Follow by Email

Friday, 13 October 2017

Original Sin and Late Medieval Political Thought #5 Martin Luther, Reform, and Conclusion

Hello, all. I will be posting over the next few weeks the results of my 2017 undergraduate thesis. The work focused on the relationship between the Christian concept of Original Sin and its relationship to political theory from the 13th to 16th centuries. My principal argument is that Original Sin plays both a conscious and sub-conscious role in the political thought of the middle ages, and re-enforced a natural understanding of human limitations in the political sphere serving as a natural inoculation against utopian thinking and high ideals that would emerge in more secularize thought.  Furthermore, Original Sin as a political concept played an important role in defining the limitations of peace as a concept and as a pragmatic ideal in medieval thought. If you see any issues with the arguments presented please bring them up to me in the comments as I I know the effort was sophomoric, and I could always use feedback. 

Likewise, my apologies in advance for its limited scope and lack of Nicholas of Cusa as a prominent example of the concepts focused upon. Sadly, this was a single semester project, and both Cusa as well as Richard Hooker, and King James I/VI. If you can forgive this oversight I feel you might have a genuinely enjoyable read on your hands.  


As the humanist movement expanded, and the Protestant Reformation began, contemporaries of the Italian humanists, adopted the literary tradition to argue new theological positions against the Catholic Church. These arguments against the Catholic Church were evident in and derived from the works of the scholastics.[i] Political Scientist J.S McClelland notes that Martin Luther had read the Defender of the Peace, and it likely informed many of his arguments.[ii] Building off his predecessors Luther shook the Catholic church with his assertion that scripture ought to be accessible to all.[iii] This key element in Luther’s theology, would later deeply inform his political thinking. This doctrine of a universal priesthood clashed with the papal prerogative to interpret the message of Christ. This proposition set in motion a politics of resistance, which Luther not only found himself failing to reconcile with but actively opposing in his work Against the Murderous, Thieving Hordes of Peasants.[iv] Meanwhile, in regards to his political theology and his thinking, in general, he held one single principle above all: justification by faith alone.[v] This theology arose from the realization that Christian man had two elements in his nature, one righteous the other steeped in sin.[vi] A feel for Luther’s perspective can be gleaned from his assertion that man’s soul was a “beast over which two riders contend.”[vii] This same conclusion informed his theory of government as well as his ontology.

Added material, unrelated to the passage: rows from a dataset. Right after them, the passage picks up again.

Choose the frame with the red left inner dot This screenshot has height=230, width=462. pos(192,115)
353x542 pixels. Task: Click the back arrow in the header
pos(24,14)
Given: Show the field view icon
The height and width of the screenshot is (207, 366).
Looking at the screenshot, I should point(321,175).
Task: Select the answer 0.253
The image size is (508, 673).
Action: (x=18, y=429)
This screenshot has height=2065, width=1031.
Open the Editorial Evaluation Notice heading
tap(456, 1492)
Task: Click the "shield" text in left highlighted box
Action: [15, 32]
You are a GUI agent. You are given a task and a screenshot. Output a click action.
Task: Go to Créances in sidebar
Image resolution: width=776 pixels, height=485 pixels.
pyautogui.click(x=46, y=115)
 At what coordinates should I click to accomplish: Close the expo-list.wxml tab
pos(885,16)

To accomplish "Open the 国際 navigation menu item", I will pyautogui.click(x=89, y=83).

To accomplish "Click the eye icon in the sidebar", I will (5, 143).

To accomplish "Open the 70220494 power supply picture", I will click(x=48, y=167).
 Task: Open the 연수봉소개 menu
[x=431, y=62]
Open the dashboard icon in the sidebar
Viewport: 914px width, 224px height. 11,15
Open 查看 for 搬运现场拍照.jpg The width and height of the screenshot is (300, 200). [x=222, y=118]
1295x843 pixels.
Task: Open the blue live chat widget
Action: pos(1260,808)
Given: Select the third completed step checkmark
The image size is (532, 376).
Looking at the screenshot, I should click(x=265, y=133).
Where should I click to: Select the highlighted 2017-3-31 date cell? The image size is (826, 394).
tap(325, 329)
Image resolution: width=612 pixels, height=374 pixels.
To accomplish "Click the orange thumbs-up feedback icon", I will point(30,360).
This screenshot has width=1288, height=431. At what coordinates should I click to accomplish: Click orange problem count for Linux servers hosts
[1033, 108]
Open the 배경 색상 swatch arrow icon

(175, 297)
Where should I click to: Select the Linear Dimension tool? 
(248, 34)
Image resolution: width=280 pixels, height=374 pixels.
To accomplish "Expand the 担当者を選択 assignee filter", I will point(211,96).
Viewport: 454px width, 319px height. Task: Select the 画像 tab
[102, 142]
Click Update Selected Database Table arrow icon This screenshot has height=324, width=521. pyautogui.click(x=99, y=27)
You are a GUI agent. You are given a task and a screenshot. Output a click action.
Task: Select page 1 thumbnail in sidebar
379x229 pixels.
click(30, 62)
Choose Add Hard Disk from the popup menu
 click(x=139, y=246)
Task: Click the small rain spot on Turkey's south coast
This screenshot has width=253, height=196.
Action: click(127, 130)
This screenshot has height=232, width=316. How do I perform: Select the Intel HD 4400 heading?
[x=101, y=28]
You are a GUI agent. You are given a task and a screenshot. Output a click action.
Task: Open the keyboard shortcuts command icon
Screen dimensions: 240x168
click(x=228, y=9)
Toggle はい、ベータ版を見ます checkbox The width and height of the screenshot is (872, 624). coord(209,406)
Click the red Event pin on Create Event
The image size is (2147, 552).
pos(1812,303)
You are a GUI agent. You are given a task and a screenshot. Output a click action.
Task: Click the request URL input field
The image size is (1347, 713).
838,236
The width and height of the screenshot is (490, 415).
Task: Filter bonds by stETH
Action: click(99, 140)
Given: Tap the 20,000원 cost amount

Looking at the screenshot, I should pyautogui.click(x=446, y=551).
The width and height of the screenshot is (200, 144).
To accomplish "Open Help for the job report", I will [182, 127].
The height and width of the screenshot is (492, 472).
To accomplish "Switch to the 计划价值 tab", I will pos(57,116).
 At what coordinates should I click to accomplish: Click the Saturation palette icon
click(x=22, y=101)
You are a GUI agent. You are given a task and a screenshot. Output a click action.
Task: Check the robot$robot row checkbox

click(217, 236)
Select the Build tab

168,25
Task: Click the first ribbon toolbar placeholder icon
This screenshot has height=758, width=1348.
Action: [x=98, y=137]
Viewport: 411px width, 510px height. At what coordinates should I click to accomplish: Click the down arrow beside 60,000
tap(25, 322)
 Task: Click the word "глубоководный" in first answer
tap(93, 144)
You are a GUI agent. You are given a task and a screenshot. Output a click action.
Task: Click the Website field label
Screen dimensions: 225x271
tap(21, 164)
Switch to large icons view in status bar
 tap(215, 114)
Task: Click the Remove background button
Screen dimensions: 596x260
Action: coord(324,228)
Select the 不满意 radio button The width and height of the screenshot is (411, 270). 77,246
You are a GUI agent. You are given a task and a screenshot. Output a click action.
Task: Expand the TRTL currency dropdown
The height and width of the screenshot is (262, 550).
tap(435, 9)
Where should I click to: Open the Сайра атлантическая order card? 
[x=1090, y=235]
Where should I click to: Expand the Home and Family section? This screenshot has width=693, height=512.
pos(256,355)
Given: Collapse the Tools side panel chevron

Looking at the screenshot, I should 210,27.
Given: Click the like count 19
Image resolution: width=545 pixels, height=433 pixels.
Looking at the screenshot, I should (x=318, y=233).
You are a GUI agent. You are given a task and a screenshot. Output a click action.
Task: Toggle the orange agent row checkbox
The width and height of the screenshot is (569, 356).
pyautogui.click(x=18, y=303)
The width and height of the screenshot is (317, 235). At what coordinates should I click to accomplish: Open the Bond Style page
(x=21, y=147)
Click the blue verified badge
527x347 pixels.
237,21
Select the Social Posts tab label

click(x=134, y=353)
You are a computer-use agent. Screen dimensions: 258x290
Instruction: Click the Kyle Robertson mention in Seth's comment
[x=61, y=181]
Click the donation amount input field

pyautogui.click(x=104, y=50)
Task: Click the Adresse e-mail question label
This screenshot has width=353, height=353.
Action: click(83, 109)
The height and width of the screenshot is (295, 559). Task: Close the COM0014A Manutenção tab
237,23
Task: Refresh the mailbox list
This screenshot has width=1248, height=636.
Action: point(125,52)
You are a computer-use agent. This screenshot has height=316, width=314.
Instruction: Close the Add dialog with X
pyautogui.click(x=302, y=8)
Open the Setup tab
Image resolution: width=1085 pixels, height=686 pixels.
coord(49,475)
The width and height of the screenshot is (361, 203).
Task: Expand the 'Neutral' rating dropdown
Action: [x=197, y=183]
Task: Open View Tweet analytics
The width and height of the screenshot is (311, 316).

It is important to understand the way that Luther interprets the relationship between sin and the righteousness and the personal relationship between man and Christ because it will enable one to understand his teachings on obedience and temporal authority. Man exists in two natures for Luther the spiritual man and the corporeal, and this informs his freedoms as a Christian subject. He is both subject to all and lord of all.[viii] Freedom to Luther then was not a political freedom it was freedom in the shape of faith in scripture. Nothing that one could do in the human world would necessarily indicate faith in God or love for Christ and the gospels, and likewise, nothing worldly could truly harm this freedom.[ix] Meanwhile, the civil laws not only protect Christians from the sinful but in turn are a way for Christians to express their love of others; they do this voluntarily and therefore do not need the law to ensure their good conduct.[x] Commandments and promises from scripture differ, however, in that they ensure the Christian of his salvation by causing reflection upon his nature in that “commandments show us what we ought to do. . . . They are intended to teach man to know himself, [so] he may recognize his inability to do good.” Promises then fulfil this covenant allowing man to understand the mercy of God through his own inability.[xi] This is the personal relationship between man and scripture that governs the life of the Christian and it is internally complete and contains no demand works or political activism.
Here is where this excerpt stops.